There are 11 comments at the moment, we would love to hear your opinion too.

  1. A 62 page pre-retirement pack from a well known but unnamed insurance company, (allegedly) heavily slanted towards persuading its reader to buy an annuity in-house. And to think this is still happening in 2015 whilst all the FCA does is witter on vacuously about how people aren’t shopping around enough. It beggars belief.

    Had the FSA/FCA simply mandated OM as the default option, such documents would (rightly) be illegal. The fact that it hasn’t is, to my mind, regulatory negligence. And the FCA doesn’t have the decency to tell us why it won’t enact this measure.

    I wonder if APFA asked and, if it did, what response it got. Anyone?

  2. “Allegedly” is the operative word on the pre-retirement pack issue. All that I have seen in recent years have made it crystal clear, provided you have the wit and patience to read them, that an OMO is available, and that the policyholder should seek advice.

    As for the idiot who allowed his money to be put into storage units, well as we know, a fool and his money are still very easily parted Did he seek alternative (proper) advice? Presumably not, as he seems to have been driven by greed rather than common sense. Danny Cox presented his views clearly, but it would have been better if the program makers had allowed him and the other IFA interviewed more time and opportunity to expand their comments

    More worrying, the woman in (allegedly) poor health, who bought an Aviva Annuity (on enhanced terms?) allegedly through an IFA, asked indignantly ‘what happened to her purchase money if she died early’ and ‘do Aviva keep it’? Does this mean that the Adviser concerned failed to explain to her, and failed to ensure that she understood, the nature of an Annuity?

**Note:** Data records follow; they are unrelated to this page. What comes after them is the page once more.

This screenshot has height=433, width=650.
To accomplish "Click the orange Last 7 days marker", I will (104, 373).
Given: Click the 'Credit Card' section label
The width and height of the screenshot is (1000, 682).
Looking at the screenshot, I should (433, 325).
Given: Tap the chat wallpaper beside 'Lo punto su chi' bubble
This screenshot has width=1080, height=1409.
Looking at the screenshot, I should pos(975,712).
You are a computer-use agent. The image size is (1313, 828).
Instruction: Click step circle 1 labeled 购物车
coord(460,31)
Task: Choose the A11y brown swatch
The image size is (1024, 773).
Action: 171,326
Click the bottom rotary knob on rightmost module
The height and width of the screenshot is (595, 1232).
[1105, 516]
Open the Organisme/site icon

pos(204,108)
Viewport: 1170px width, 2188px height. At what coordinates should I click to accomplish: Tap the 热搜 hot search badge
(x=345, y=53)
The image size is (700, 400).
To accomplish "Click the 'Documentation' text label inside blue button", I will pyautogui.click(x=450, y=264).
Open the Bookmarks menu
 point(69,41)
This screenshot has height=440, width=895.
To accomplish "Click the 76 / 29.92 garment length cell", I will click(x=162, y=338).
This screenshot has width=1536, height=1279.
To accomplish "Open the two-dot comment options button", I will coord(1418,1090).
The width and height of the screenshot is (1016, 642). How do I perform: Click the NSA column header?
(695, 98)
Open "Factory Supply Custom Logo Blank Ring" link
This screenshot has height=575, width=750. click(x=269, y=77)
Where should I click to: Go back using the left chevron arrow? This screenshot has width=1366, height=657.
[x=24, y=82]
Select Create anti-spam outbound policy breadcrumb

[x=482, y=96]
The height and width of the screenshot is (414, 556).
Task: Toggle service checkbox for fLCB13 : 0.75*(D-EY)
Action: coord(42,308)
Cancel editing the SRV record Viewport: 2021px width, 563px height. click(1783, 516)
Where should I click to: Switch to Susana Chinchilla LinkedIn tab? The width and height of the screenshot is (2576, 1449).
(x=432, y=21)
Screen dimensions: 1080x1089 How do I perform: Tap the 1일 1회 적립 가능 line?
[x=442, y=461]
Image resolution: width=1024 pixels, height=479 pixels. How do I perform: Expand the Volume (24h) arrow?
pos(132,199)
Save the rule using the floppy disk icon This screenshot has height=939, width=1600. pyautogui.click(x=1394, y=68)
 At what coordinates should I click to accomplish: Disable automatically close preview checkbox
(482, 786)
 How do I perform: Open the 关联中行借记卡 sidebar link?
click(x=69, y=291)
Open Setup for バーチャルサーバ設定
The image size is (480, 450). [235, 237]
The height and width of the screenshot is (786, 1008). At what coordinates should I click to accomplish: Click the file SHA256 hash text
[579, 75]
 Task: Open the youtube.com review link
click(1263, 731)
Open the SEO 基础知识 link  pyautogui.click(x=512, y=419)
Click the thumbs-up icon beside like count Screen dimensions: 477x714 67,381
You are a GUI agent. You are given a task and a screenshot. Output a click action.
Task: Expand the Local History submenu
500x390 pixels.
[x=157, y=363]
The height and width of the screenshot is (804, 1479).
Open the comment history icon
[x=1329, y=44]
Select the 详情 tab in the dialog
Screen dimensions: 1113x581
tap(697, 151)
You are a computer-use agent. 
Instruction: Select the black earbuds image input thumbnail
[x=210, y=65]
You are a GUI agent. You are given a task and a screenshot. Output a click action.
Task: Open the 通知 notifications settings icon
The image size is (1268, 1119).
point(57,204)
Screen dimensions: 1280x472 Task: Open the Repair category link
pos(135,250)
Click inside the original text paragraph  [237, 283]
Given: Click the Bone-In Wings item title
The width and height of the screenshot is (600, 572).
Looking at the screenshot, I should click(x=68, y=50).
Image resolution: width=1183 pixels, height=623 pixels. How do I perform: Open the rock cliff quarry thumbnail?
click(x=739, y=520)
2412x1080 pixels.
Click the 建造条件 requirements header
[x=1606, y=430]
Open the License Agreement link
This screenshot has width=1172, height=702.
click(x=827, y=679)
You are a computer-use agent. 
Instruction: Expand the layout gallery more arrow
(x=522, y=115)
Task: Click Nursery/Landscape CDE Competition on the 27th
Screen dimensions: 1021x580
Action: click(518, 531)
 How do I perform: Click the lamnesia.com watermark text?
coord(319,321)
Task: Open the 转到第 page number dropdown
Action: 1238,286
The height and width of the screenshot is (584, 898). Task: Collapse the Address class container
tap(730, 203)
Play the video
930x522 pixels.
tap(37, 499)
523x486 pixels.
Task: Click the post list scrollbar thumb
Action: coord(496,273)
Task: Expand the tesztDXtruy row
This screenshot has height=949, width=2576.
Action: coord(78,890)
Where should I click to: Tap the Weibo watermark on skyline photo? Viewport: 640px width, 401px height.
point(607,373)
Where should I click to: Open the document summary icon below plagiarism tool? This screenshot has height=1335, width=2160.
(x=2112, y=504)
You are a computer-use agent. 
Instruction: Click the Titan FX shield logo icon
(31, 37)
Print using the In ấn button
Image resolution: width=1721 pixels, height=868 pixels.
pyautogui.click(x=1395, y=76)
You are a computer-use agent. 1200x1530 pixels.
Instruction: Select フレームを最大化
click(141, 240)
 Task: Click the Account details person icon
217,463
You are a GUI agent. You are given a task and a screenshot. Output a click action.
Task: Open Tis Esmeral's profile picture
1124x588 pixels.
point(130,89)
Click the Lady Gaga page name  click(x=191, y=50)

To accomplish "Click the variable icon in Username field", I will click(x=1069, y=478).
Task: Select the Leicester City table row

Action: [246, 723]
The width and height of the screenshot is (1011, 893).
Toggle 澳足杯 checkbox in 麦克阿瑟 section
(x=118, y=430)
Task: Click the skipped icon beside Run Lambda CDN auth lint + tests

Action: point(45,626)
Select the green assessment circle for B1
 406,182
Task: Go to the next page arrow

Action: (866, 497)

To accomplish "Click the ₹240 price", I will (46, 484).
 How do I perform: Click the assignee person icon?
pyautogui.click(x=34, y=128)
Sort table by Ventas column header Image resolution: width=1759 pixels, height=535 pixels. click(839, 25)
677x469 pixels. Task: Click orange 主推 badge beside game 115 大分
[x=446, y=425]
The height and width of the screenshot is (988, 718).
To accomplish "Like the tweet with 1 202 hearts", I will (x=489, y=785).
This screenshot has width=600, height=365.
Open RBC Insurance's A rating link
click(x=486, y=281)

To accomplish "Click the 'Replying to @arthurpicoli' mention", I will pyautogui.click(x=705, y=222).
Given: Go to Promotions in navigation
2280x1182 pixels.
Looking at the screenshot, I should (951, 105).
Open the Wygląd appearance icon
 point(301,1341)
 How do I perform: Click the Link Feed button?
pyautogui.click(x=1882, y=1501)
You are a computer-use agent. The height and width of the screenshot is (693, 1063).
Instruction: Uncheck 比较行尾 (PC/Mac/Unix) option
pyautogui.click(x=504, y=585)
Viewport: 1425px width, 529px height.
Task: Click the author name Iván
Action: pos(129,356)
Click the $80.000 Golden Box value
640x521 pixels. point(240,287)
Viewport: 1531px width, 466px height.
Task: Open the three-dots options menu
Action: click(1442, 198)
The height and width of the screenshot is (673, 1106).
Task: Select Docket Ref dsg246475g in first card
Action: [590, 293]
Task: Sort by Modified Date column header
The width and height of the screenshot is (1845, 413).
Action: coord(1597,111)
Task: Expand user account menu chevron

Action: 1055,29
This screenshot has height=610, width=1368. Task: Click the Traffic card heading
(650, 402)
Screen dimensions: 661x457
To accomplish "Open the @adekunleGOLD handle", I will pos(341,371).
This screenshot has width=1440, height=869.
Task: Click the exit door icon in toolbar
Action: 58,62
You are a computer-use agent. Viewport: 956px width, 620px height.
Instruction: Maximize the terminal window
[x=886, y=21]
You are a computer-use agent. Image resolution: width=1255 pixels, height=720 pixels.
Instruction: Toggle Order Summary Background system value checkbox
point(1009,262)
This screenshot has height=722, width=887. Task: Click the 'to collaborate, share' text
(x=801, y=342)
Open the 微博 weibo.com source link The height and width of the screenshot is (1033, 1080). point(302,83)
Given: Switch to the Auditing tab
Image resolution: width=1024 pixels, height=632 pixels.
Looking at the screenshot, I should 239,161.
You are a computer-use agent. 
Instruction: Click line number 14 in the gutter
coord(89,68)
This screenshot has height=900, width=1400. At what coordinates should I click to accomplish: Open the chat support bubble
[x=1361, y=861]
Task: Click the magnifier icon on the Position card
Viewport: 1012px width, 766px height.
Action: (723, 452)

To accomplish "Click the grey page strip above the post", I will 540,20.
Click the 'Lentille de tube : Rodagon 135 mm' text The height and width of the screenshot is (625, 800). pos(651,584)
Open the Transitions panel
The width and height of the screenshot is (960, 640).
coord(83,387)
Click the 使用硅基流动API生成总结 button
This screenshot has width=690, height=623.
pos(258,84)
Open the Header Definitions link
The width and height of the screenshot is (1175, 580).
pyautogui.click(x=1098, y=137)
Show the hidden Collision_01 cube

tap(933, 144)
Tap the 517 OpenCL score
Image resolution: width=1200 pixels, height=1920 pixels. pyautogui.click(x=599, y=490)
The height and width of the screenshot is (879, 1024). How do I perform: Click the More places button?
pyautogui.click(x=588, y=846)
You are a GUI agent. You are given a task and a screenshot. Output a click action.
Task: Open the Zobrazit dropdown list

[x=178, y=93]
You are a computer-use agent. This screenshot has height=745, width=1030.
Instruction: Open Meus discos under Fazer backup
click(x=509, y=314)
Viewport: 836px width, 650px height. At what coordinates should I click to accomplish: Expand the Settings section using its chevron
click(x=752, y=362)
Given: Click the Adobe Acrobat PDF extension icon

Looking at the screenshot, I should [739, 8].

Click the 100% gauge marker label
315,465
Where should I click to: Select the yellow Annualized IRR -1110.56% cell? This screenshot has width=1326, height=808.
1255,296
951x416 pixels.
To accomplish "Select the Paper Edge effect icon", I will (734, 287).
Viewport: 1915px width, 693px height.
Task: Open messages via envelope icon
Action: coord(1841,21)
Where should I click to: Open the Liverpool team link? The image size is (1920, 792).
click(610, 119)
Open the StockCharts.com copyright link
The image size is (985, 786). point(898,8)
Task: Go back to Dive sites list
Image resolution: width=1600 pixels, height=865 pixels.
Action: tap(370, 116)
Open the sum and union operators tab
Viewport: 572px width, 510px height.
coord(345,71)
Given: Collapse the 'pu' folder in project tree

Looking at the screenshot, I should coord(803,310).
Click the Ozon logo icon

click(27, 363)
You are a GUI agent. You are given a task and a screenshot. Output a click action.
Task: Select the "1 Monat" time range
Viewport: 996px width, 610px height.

    Does it also mean that he/she failed to explain the option of Income Withdrawal, which may have been attractive to her, given her health issues and wish to see her pension money pass on?

    This was a little better presented and explained than some of these ‘exposure’ programs, but still fell woefully short of presenting a balanced and clear presentation of the issues.

  3. @Julian

    Yes, you have to ask yourself what the value is of a regulator who doesn’t tackle head on uncompetitive practices.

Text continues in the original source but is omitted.